── 原文内容 ──

原题

You are given an array A of strings.

Two strings S and T are special-equivalent if after any number of moves, S == T.

A move consists of choosing two indices i and j with i % 2 == j % 2, and swapping S[i] with S[j].

Now, a group of special-equivalent strings from A is a non-empty subset S of A such that any string not in S is not special-equivalent with any string in S.

Return the number of groups of special-equivalent strings from A.

Input: ["a","b","c","a","c","c"]
Output: 3
Explanation: 3 groups ["a","a"], ["b"], ["c","c","c"]

Input: ["aa","bb","ab","ba"]
Output: 4
Explanation: 4 groups ["aa"], ["bb"], ["ab"], ["ba"]

Input: ["abc","acb","bac","bca","cab","cba"]
Output: 3
Explanation: 3 groups ["abc","cba"], ["acb","bca"], ["bac","cab"]

Input: ["abcd","cdab","adcb","cbad"]
Output: 1
Explanation: 1 group ["abcd","cdab","adcb","cbad"]

题解

明确题意

给定一个字符串向量vector A。
然后，定义一个Special-Equivalent概念，如果有两个字符串S和T，将S串中的奇数位置相互移动若干次或不移动，偶数位置相互移动若干次或不移动之后，可以使两个字符串S和T相等，那么称为S和T是Special Equivalent。

思路

奇数位和偶数位是两个分类，但是是一个纬度，如果解决了奇数位，那么就解决了偶数位。

───
── 数据条目 ──

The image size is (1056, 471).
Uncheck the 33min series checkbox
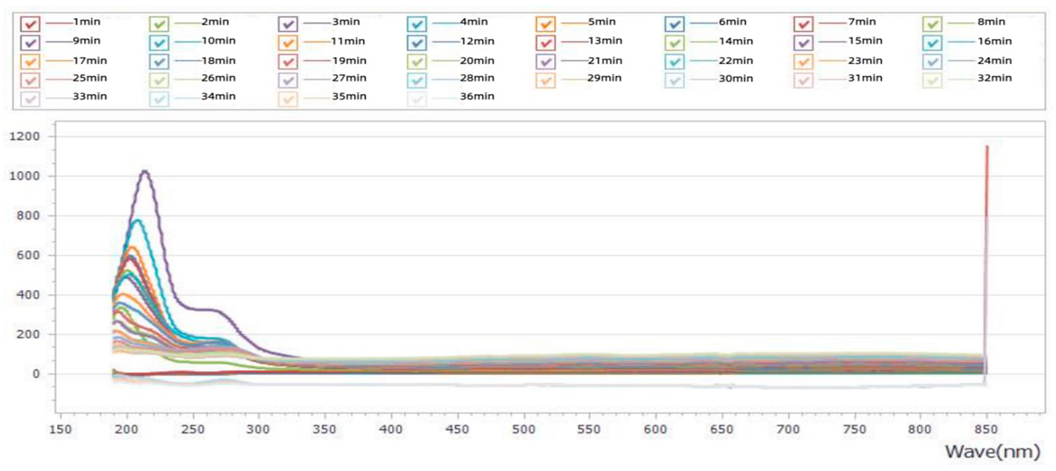point(30,99)
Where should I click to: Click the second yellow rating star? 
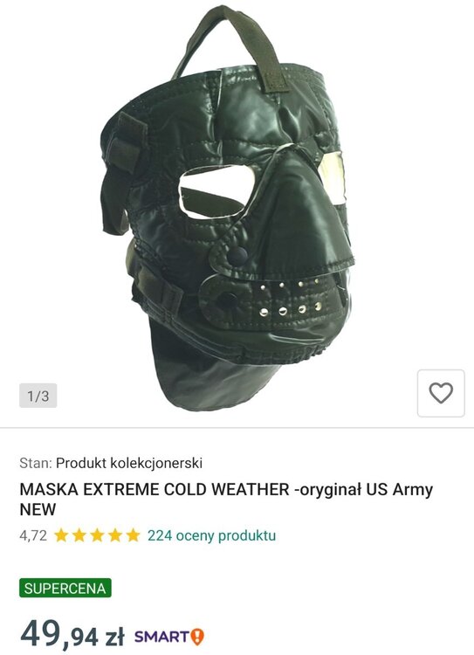pos(79,535)
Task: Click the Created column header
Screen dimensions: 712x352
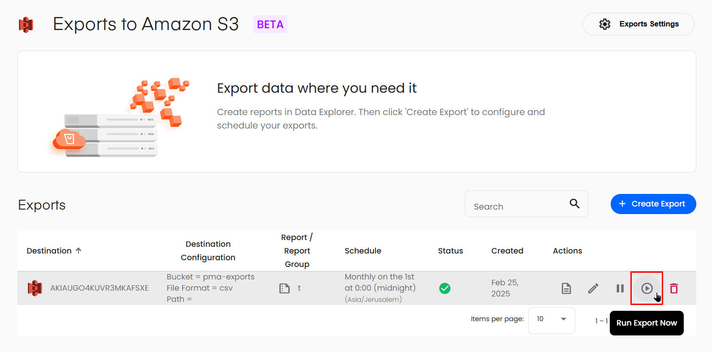Action: [507, 251]

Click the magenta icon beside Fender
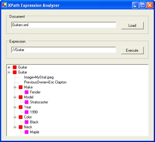point(27,92)
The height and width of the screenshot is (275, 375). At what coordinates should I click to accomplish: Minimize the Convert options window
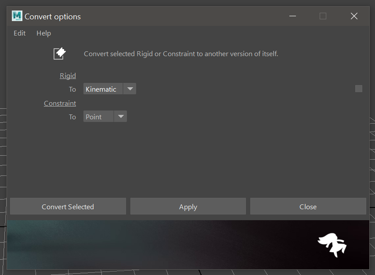point(293,16)
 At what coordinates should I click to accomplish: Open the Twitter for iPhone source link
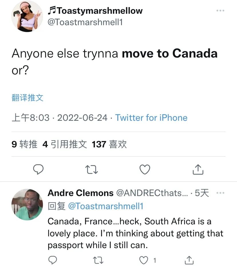click(152, 118)
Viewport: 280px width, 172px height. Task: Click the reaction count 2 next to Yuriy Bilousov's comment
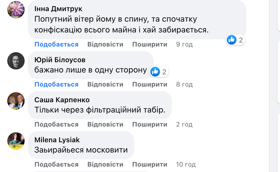click(164, 72)
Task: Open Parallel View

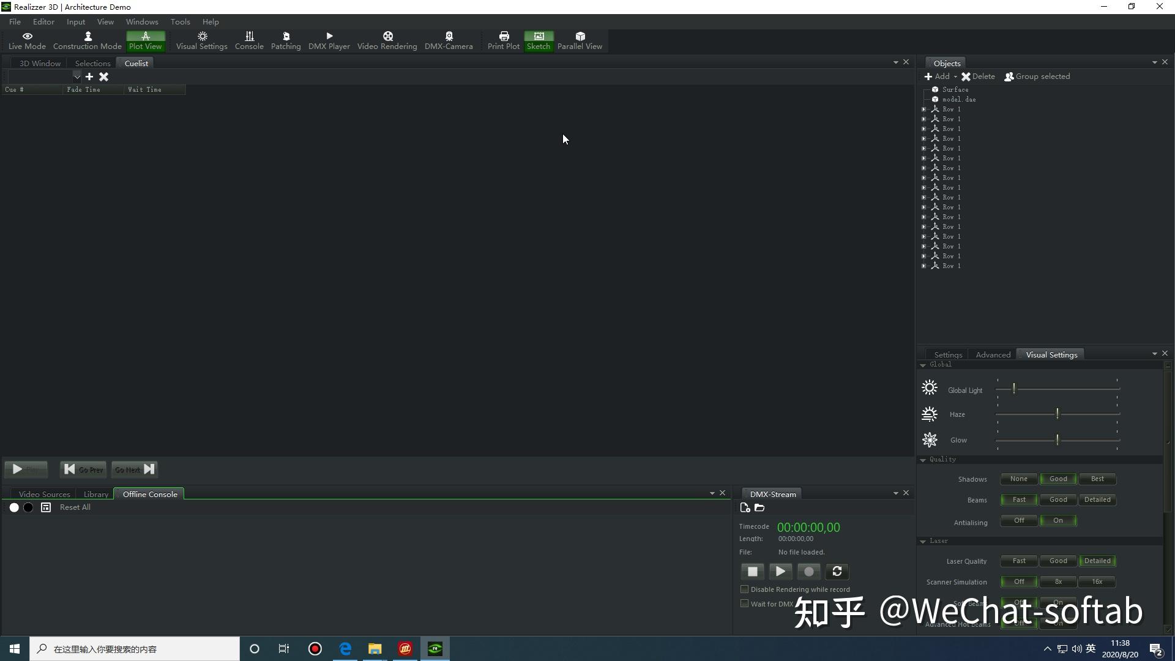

───

*题目要求*: 请把讲特殊等价字符串分组的这篇题解续写下去，从最后一句后面接着写。

*回答如下*:
所以，先考虑偶数位。SE（even for string S）和TE（odd for string T）。判断SE和TE能否通过调整各自内部字符的位置达到一致的问题，其实就是判断SE和TE的组成元素是否一致，即排序后的字符串是否一样。同理，判断奇数位的组成元素（字符）。

代码

[code lang=”cpp”]
class Solution {
public:
int numSpecialEquivGroups(vector<string>& A) {
map<string, int> a;
string es, os;
for (auto str : A) {
es = os = "";
for (int i = 0; i < str.length(); ++i) {
if (i % 2 == 0) es += str[i];
if (i % 2 == 1) os += str[i];
}
sort(es.begin(), es.end());
sort(os.begin(), os.end());
a[es + os] += 1;
}
return a.size();
}
};
[/code]

复杂度

M 代表数组A的长度
N 代表A数组中最长的字符串的长度
时间复杂度：O(M*N*lgN)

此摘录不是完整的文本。